In my previous MCH Leads piece, I shared my goal of supporting students and recent graduates—especially women and international trainees—through academic and career advising. That independent work has continued to grow. Over the past year, I’ve had the privilege of mentoring hundreds of students in one-on-one sessions, group workshops, and webinars. I’ve met incredible people from across Latin America, South Asia, and the Middle East who, like me, are navigating systems that weren’t built with them in mind. Many have shared their fears, hopes, and exhaustion—the kind of vulnerability that reminds me how much courage it takes to dream beyond uncertainty. In those moments, my role has often been to listen, hold space, and offer comfort, which has deepened my sense of purpose in this work. Through this, I’ve realized that I, too, need that same kind of care and compassion, especially in this period of transition.
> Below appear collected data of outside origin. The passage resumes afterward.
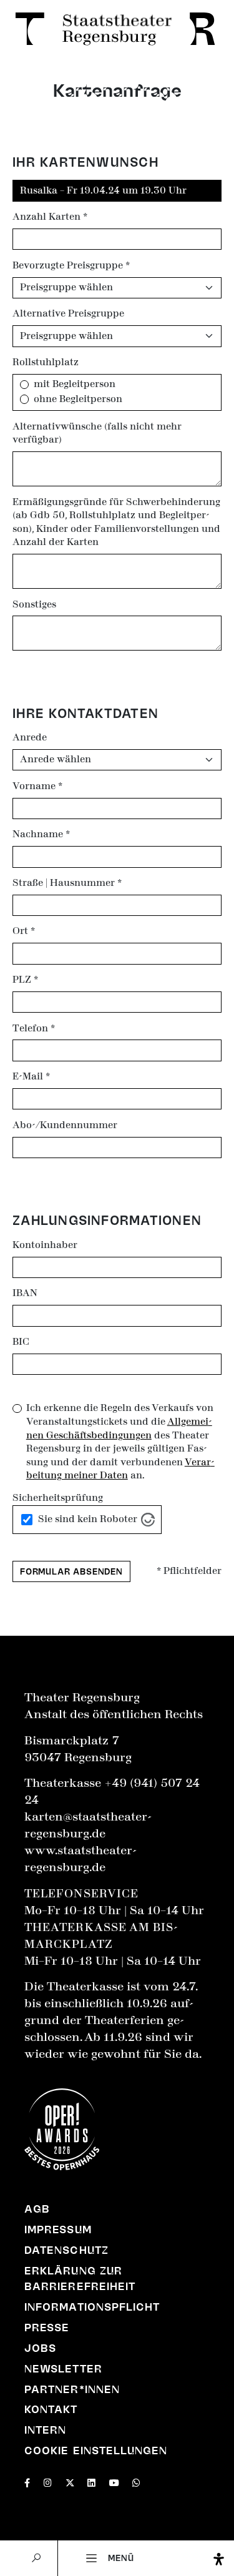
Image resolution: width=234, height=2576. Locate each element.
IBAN (24, 1293)
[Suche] (36, 2558)
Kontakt (50, 2409)
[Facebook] (27, 2481)
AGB (37, 2209)
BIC (20, 1341)
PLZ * (25, 979)
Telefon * (33, 1028)
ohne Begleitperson (78, 399)
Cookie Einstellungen (95, 2450)
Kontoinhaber (44, 1245)
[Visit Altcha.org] (148, 1519)
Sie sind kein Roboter (87, 1519)
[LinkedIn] (91, 2481)
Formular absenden (71, 1571)
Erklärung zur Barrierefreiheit (79, 2278)
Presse (46, 2327)
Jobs (40, 2348)
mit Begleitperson (74, 384)
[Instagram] (48, 2481)
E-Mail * (31, 1076)
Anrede (29, 737)
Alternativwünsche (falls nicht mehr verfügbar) (97, 433)
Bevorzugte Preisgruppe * (71, 265)
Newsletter (63, 2368)
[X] (70, 2481)
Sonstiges (34, 604)
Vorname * (37, 786)
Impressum (57, 2229)
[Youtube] (114, 2481)
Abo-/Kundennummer (64, 1125)
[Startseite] (117, 30)
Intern (45, 2430)
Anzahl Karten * (49, 216)
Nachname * (41, 834)
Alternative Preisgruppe (68, 313)
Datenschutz (66, 2250)
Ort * (23, 931)
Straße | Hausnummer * (67, 882)
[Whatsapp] (136, 2481)
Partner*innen (71, 2389)
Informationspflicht (92, 2307)
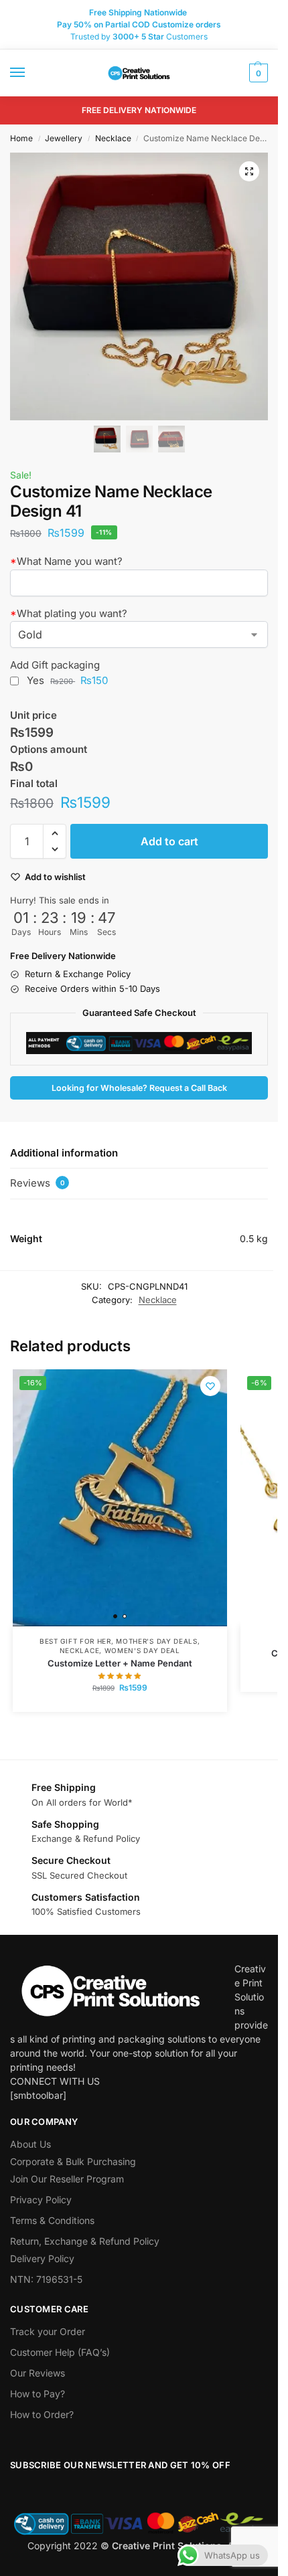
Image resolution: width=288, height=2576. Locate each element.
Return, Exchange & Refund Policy (84, 2241)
Thankfully, I’ve found it both locally and through my mentors at UMN, who continue to guide me with generosity and honesty.
Most importantly, I’ve learned that mentorship can begin inward—by applying to myself the same compassion, structure, and encouragement I offer to my mentees. As I often tell them, it all begins with self-reflection, one of our MCH Leadership Competencies. You have to know yourself before you can share yourself with the world. In this season, I’m learning to take my own advice. I’m giving myself room to slow down, listen, and rediscover what kind of professional, colleague, and woman I want to be. By modeling this vulnerability and reflection, I hope to give others permission to do the same, especially in a world that rarely pauses. As I navigate this transition, I’m learning to stop seeing uncertainty as a gap to fill and instead see it as fertile ground—or at least the planter where I can create my own soil, made up of my values and priorities, to nurture the seeds I want to plant. One of those seeds is Compass Lab, my independent space for academic advising and public health consulting, where I help students, early-career professionals, and institutions navigate their paths with clarity, confidence, and care. It’s still in its early stages, slowly taking shape and growing from the same values that ground my work.
The Life Course Theory reminds us that every transition can become a turning point, and I trust this one will too—for the better. For now, I’m mentoring myself through it, one reflection, one day, and one small act of care at a time, knowing that these quiet pauses often prepare us best for what comes next.